Mitten in den Machtkampf an der Konzern-Spitze platzt eine Strafanzeige gegen den kompletten Telekom-Vorstand. Ein Anwalt wirft den Managern im Zusammenhang mit dem Erwerb von Voicestream Untreue und schwere Verstöße gegen Bilanzierungsregeln vor. Durch den Deal seien die T-Aktionäre um mehr als 20 Milliarden Euro geschädigt worden.

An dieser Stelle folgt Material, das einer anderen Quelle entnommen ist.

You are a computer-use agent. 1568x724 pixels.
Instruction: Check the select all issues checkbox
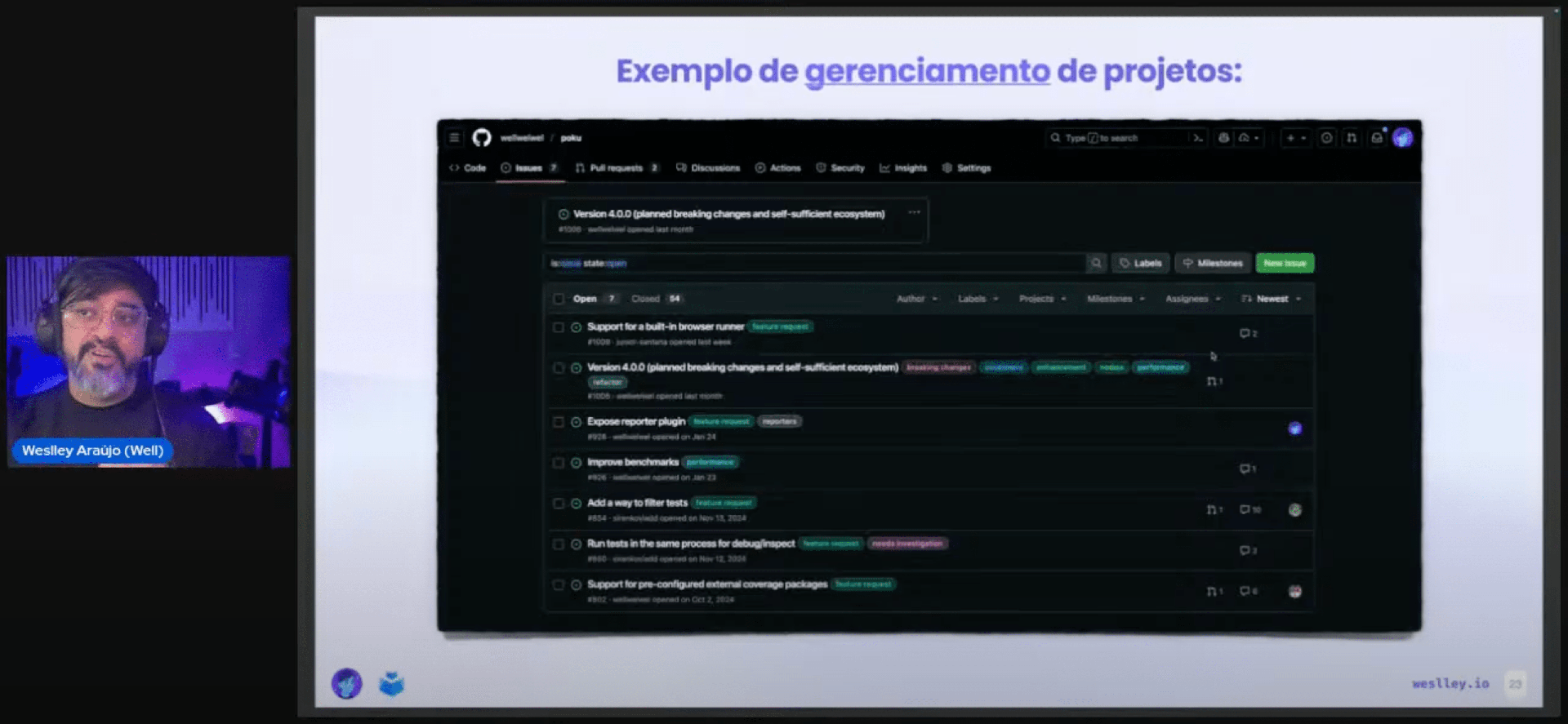click(x=559, y=299)
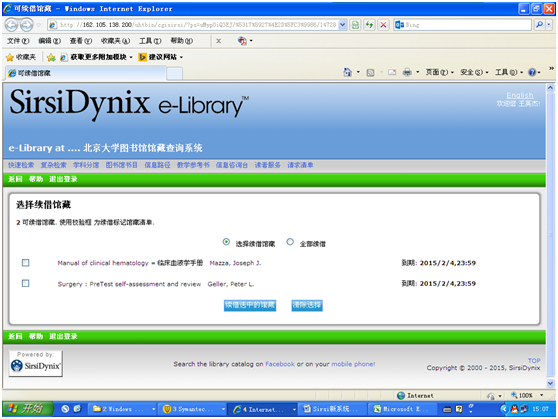The width and height of the screenshot is (558, 419).
Task: Click the printer icon in command bar
Action: (407, 72)
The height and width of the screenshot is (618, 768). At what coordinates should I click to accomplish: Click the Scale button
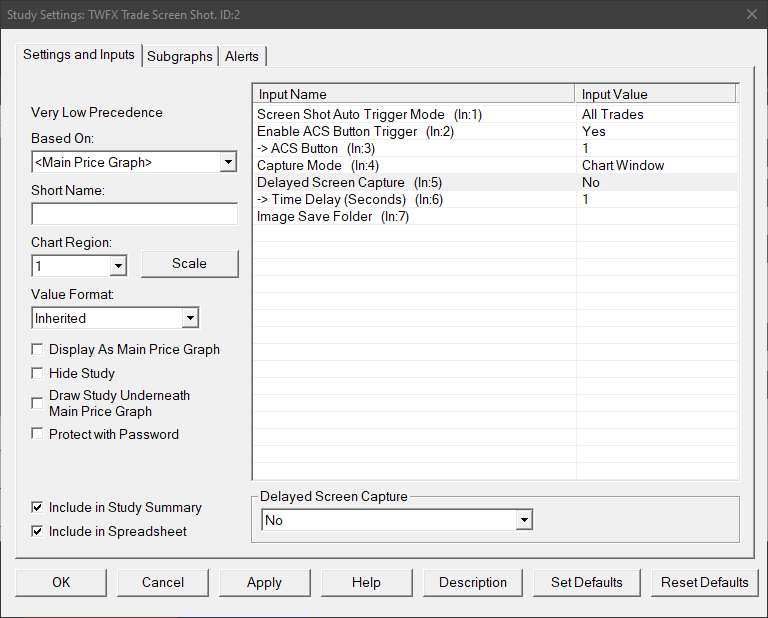click(189, 264)
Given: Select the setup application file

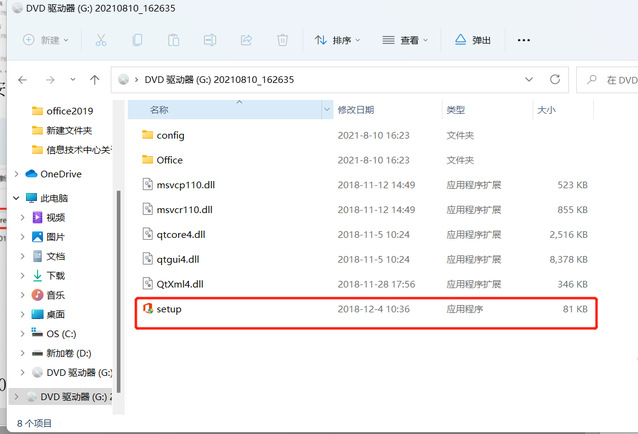Looking at the screenshot, I should coord(169,310).
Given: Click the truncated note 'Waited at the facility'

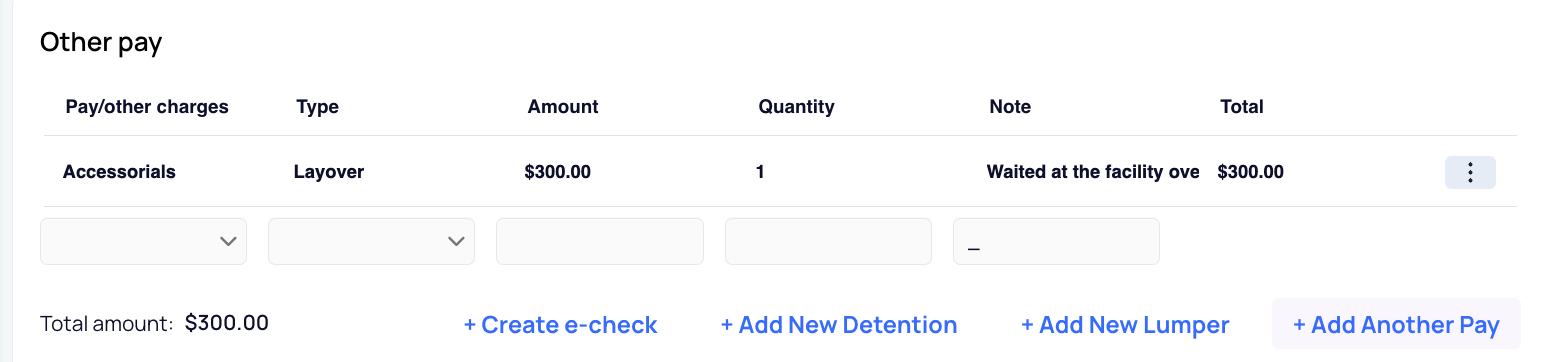Looking at the screenshot, I should [x=1093, y=172].
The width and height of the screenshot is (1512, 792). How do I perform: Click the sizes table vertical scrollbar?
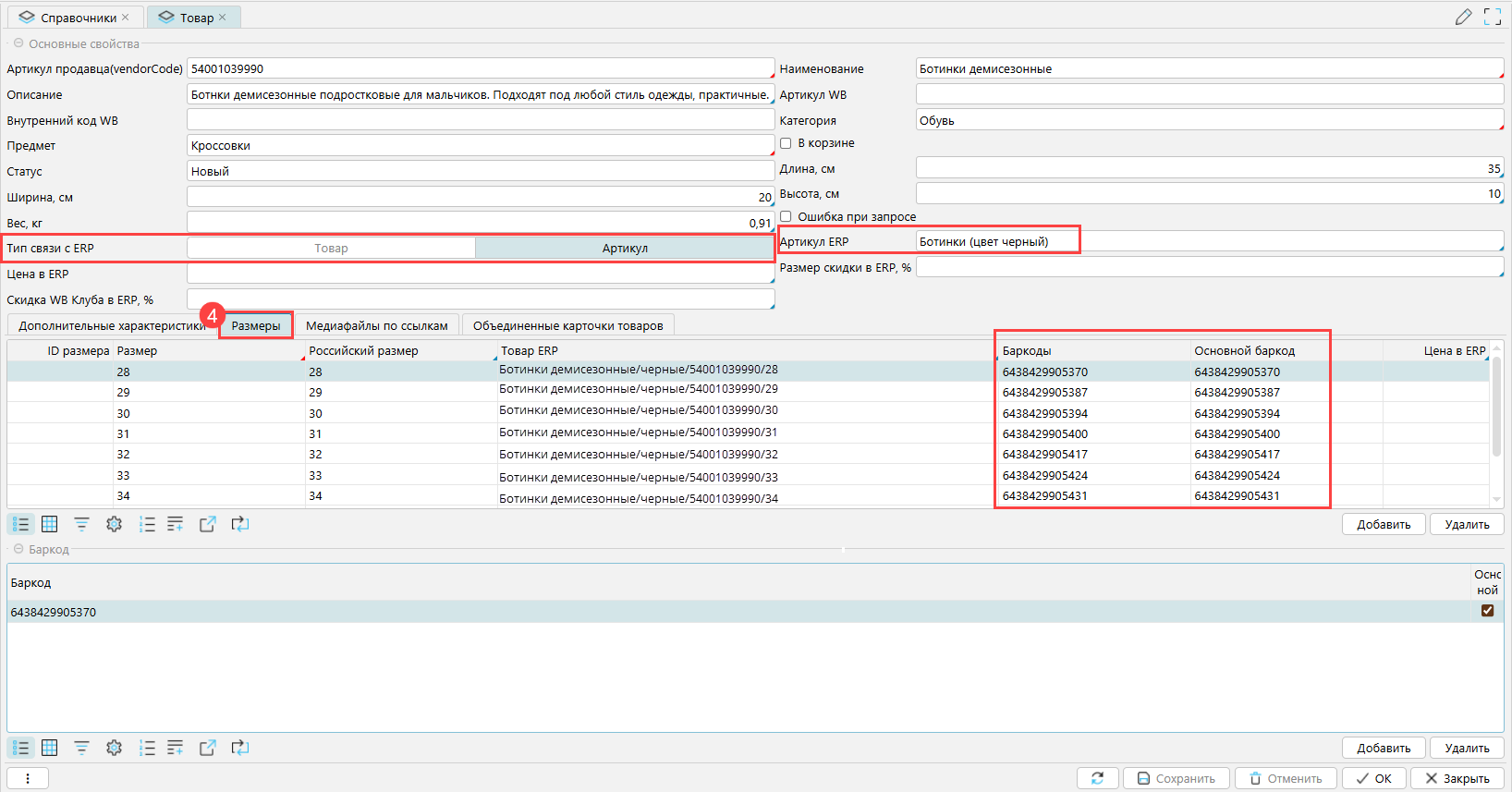[1496, 407]
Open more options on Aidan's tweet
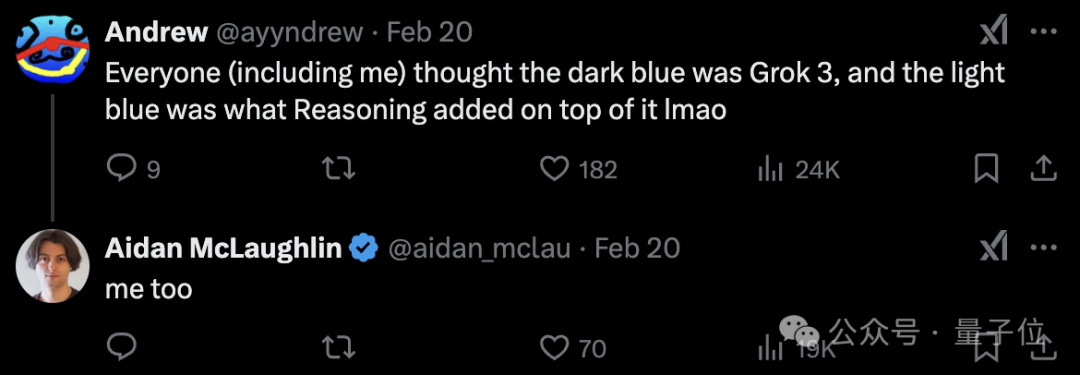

Hamburg/Bonn – Als hätte die Deutsche Telekom mit ihren Milliardenschulden, dem Streit um Vorstandschef Ron Sommer und den laufenden Klagen um die finanzielle Fehlbewertung ihrer Immobilien nicht schon genug Probleme, droht nun neues Ungemach. Der Mannheimer Anwalt Dr. Wolfgang Philipp hat beim Landgericht Bonn Strafanzeige gegen den kompletten Vorstand der Telekom eingereicht.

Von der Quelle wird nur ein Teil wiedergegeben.